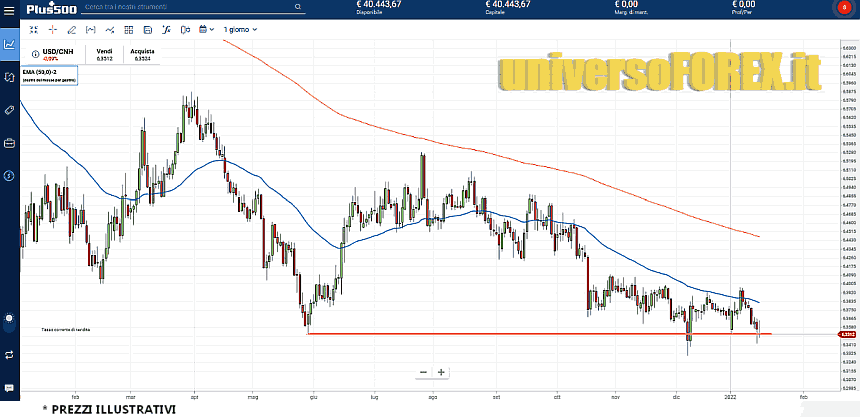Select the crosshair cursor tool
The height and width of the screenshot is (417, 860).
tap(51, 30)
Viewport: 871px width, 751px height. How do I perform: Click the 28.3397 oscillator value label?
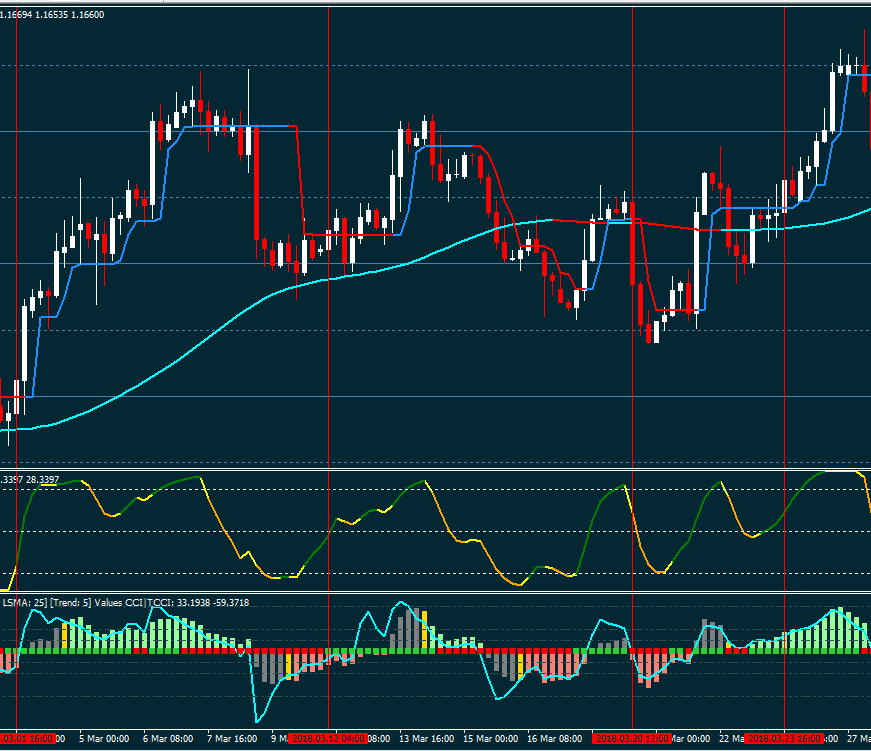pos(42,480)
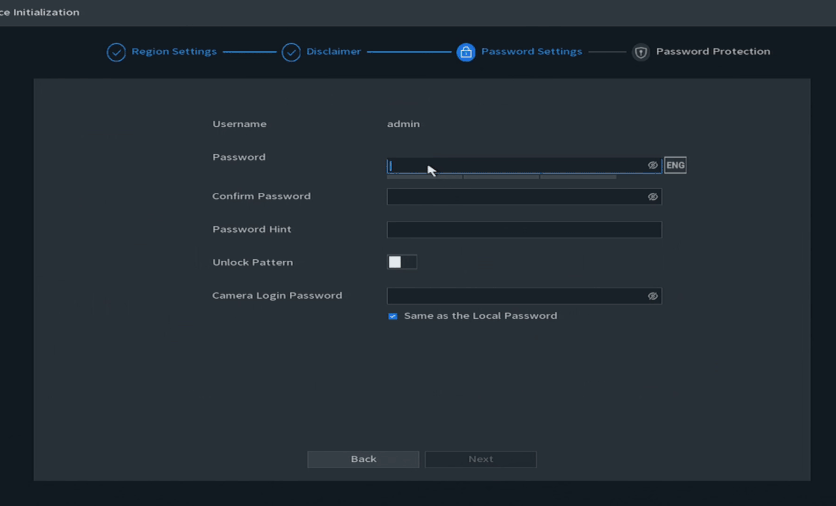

+-------+

Starting at the line with "Viewport: 871px width, 751px", reproduce exactly each line through the end of the entries, including the first and the last, and skip the pictures.

Viewport: 871px width, 751px height. How do I perform: Click the 28.3397 oscillator value label?
pos(42,480)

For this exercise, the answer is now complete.